Siamo fermi alla fase che Lacan chiama alienazione, e non nella fase successiva, quella della separazione, ove l’oggetto a è messo nel campo dell’Altro e collocandosi come intersezione tra il soggetto e l’Altro introduce la dialettica simbolica, attraverso la dialettica degli oggetti del desiderio.
Steve è immerso in un godimento che gli è insopportabile, come gli è insopportabile al contempo perdere qualcosa di quel godimento, data la sua fragilità rispetto alla separazione; è oggetto del godimento di un Altro materno sregolato, che ne fa ora il destinatario di un’intimità senza limite ora l’oggetto cattivo di cui sbarazzarsi, da lasciar cadere. Ad ogni faglia che apre il Che vuoi? Steve incontra un buco, l’immagine si frantuma e esplodono gli attacchi violenti verso l’altro e verso sé stesso.
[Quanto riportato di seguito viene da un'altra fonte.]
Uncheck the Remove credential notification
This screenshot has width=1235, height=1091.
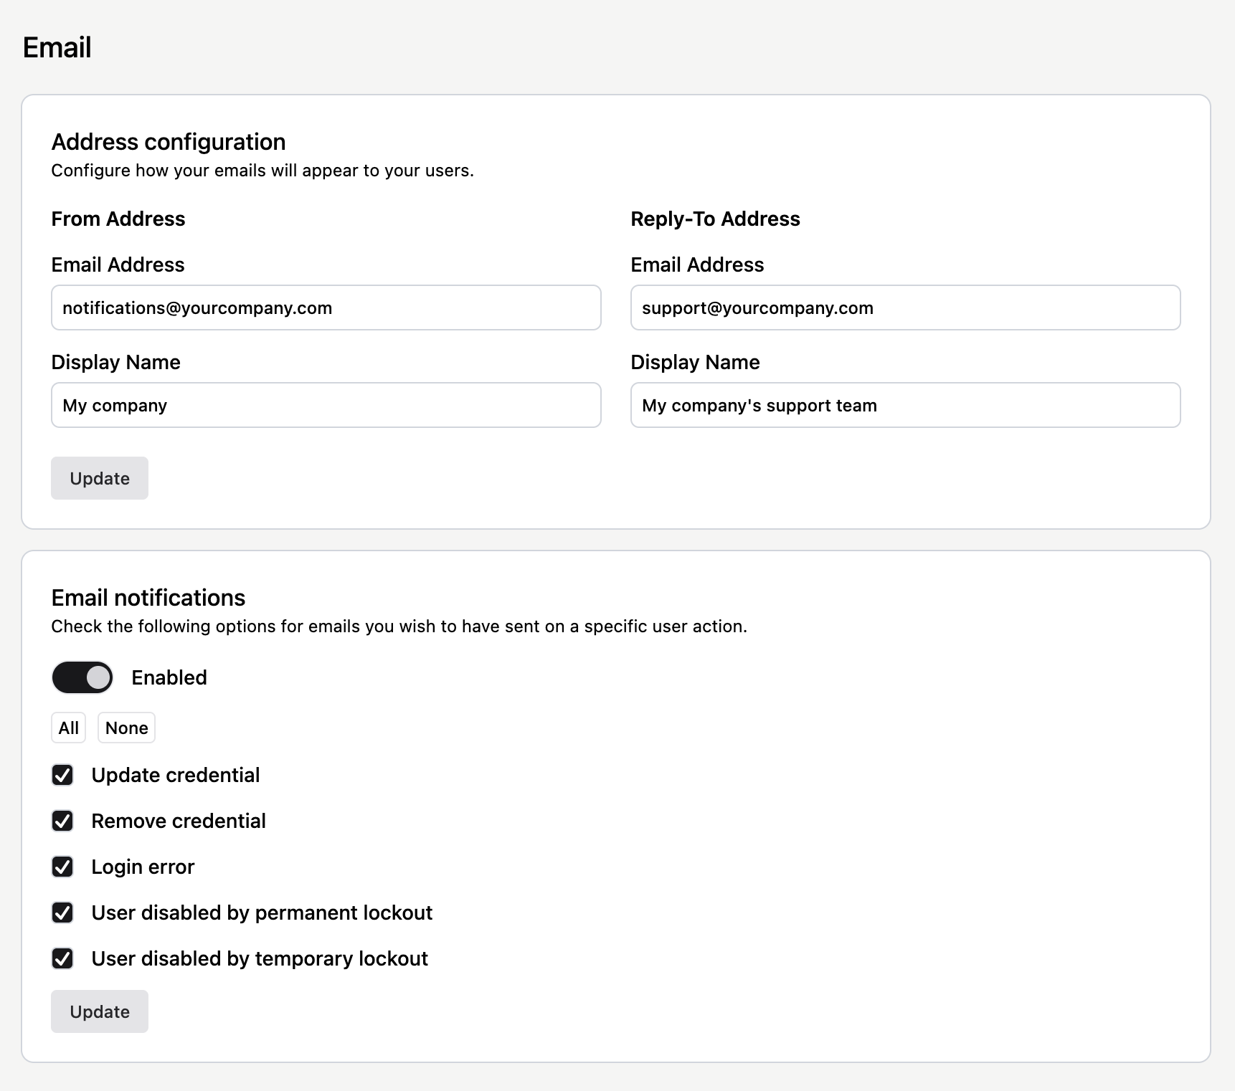pyautogui.click(x=62, y=821)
L’Altro è rotto, e lui “sulla via del reale, incontra l’Uno, che è il residuo della disconnessione”[2].
La presenza ingombrante e claustrofobica dell’Uno è magistralmente resa dall’inquadratura 1:1 per tutta la durata del film, che, costringendo la ripresa di un solo personaggio per volta, trasmette l’isolamento, la solitudine e l’assenza di legame.
Solo in due momenti l’inquadratura sarà a tutto campo:
la prima è quando Steve formula la sua domanda di essere aiutato a prendere il diploma e a seguire il suo desiderio di fare una scuola d’arte, rivolgendosi a Kayla, la vicina di casa che, partner regolato e mancante, farà spazio al soggetto. S. studia, scrive, si apre la progettualità, si apre il desiderio soggettivo e l’inquadratura si estende al campo. Il disinserimento dall’oggetto consente, infatti, il fluire del tempo attraverso una narrazione dove il soggetto può inserirsi in quel luogo della scena, che, Lacan ci dice nel Seminario X (p.125), è il luogo in cui soltanto può mantenersi nel suo statuto di soggetto, come soggetto fondamentalmente storicizzato.
La seconda apertura dell’inquadratura è quando la madre fantastica su un figlio separato da lei, che diventa adulto e realizza i suoi progetti, mentre lo porta però a sua insaputa in un istituto psichiatrico[3]. Il sogno ad occhi aperti è risucchiato nel silenzio del posto non avvenuto della separazione, separazione che senza la mediazione simbolica diviene impossibile e si realizza nel reale con un passaggio all’atto: il soggetto si separa radicalmente dall’Altro con una rottura, in cui è lui stesso a frantumarsi poiché collassando sull’oggetto si fa scarto.
Nel film sono interessanti anche le sfasature nell’uso del suono, la musica è sempre altra, discordante rispetto alla narrazione, come a sottolineare che ciò che prevale nella sofferenza dei personaggi è proprio quel fuori rappresentazione, sfasato e slegato dalla parola.
[1] J.A. Miller e A. Di Ciaccia, L’Uno-tutto-solo, Astrolabio, Roma, 2018, pp.120-121.
[2] J.-A. Miller, L’orientation lacanienne. Le tout dernier Lacan, lezione del 21 marzo 2007.
[3] Nel film, il Canada ha approvato una controversa legge, denominata S-14, che consente ai genitori di minori difficili di effettuare un ricovero coatto presso un istituto psichiatrico, saltando la procedura legale.